During 2020 RPV offered 20 days of Special Leave for parents of children affected by school lockdowns
James has been at Rail Projects Victoria (RPV) for five years now. For five years, James has woken up early and got himself and two children ready for school whilst his wife leaves the house early to get to her nursing job at the Royal Children’s Hospital. James is out the door with his two children by 8:00am, he drops the kids at before school care and then commutes into the RPV office to be there by 9:00am.
In March that all changed. When RPV transitioned to working from home James recalled the advice of his father who had been self-employed and worked from home for most of his career, “structure is the most important thing”. With that advice James and his family adjusted to life in lockdown, making sure they still got up at a reasonable time in the morning and kept the routine of breakfast at a fixed time and got ready for the day. This allowed them time to take their dog for walk in the morning before they began their day of learning and working from home.
Given the difficult circumstances that parents were facing with learning from home, RPV offered 20 days of Special Leave which allowed parents to take 20 days of leave in whatever way that best suited their family and work needs. In the first lockdown James chose to use his leave by taking 2 half days a week, whilst his wife covered 2 other days and they juggled the Friday between them both to support their children learning from home. “The provision of having a flexible working arrangement for learning from home helped facilitate a far better environment in our household and allowed myself and my wife to concentrate on work when we were required to”. It allowed James to accommodate his children’s needs and still meet work targets.

◆ Stored records:
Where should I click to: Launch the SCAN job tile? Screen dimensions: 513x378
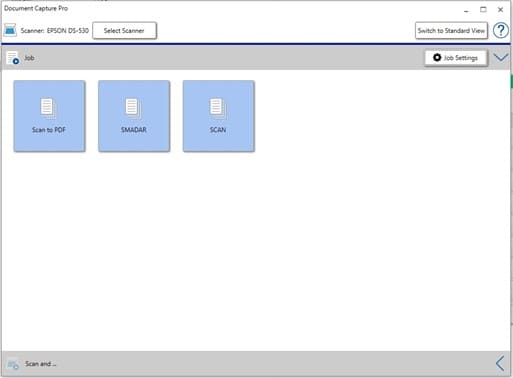click(219, 116)
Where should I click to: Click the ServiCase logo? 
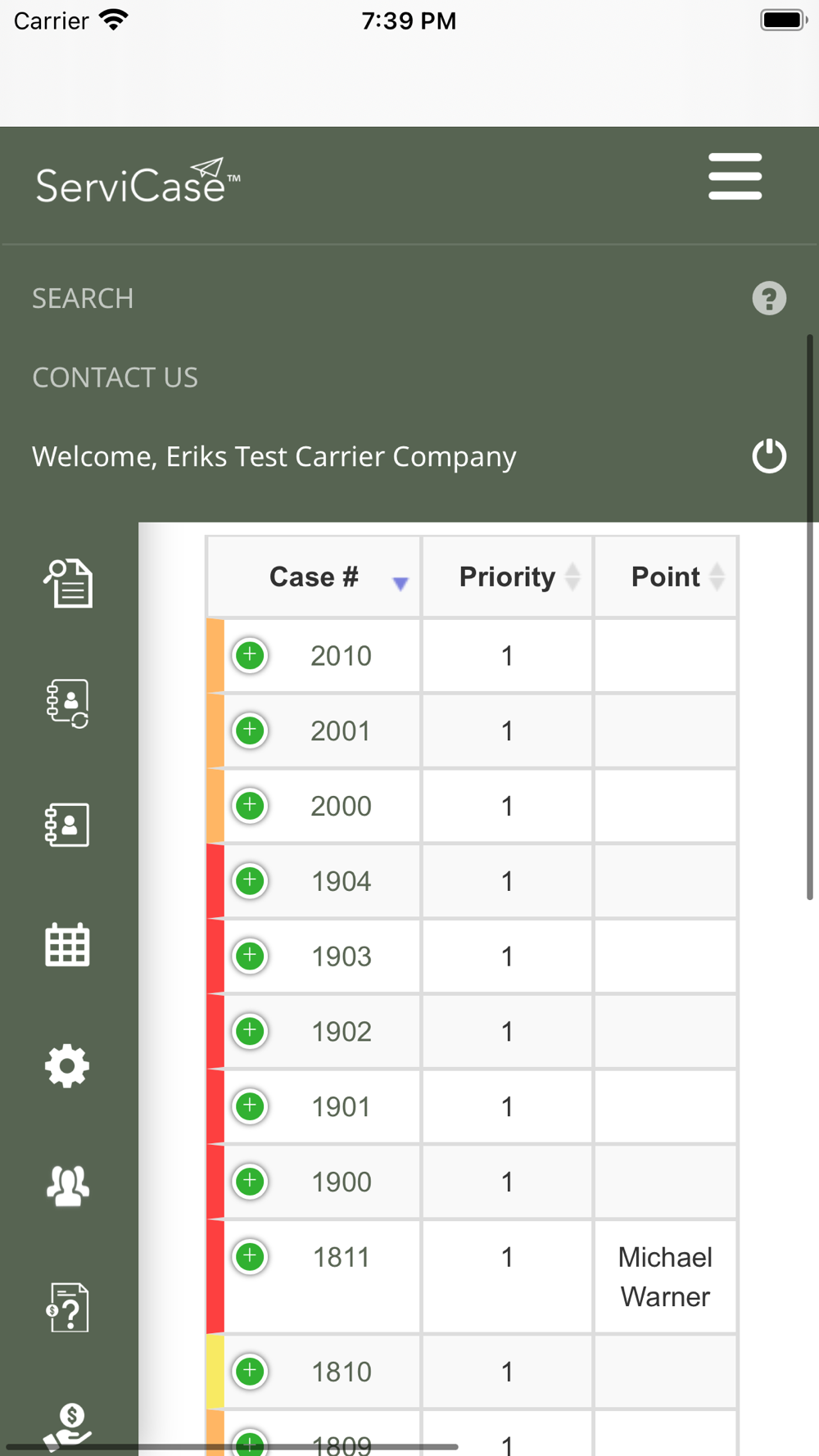pyautogui.click(x=138, y=181)

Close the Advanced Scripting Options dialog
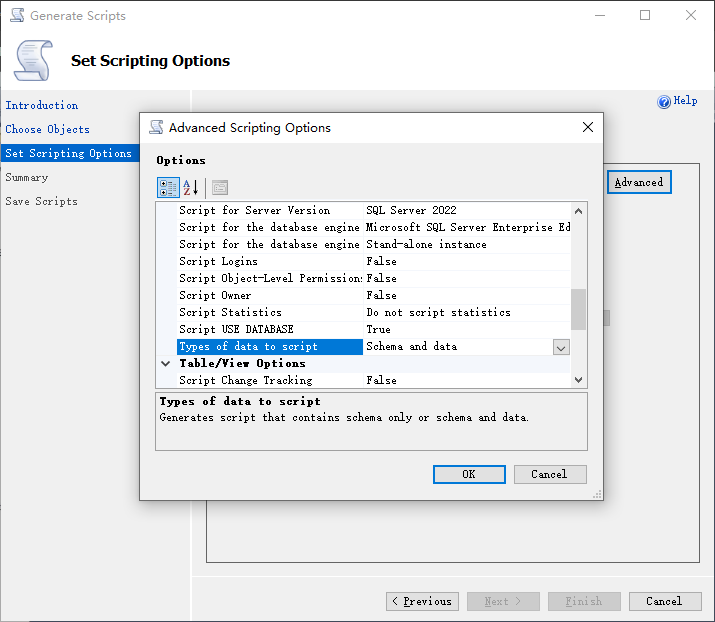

◆ Actions to take:
A: According to the passage on James and RPV's Special Leave, what did James and his family make sure to keep doing during lockdown? List each of these habits.
B: Pick up the passage on James and RPV's Special Leave after its final sentence and continue it.
These records bear no relation to the passage on James and RPV's Special Leave.

◆ Task-by-task results:
A:
- Getting up at a reasonable time in the morning
- Having breakfast at a fixed time
- Getting ready for the day

B:
During the second lockdown James extended this to 3 half days of special leave. James would sit at the kitchen table each morning with his children assisting them with their schooling, getting everything done by lunch time so James could then focus on work and his kids had free time. By the second lockdown James said the kids and the teachers had adapted and needed less input from him and his wife, but they recognised that being present and sitting with them was providing benefits in their learning.
James is surprised at how well the working from home transition has gone, the organisation and individuals have been able to adapt and the business has maintained its efficiency; barely skipping a beat. Of course, he misses the social contact of the office environment where you could lean over the desk and accomplish in 5 minutes what now requires having to book in a 30 minute meeting online. He also misses the incidentals, like standing in the elevator on the way to work and all those conversations you can have. But James has enjoyed the time he has had with his family. James said he got used to having everyone around the whole time and that was probably the most enjoyable part of this experience, spending lots of time with his kids.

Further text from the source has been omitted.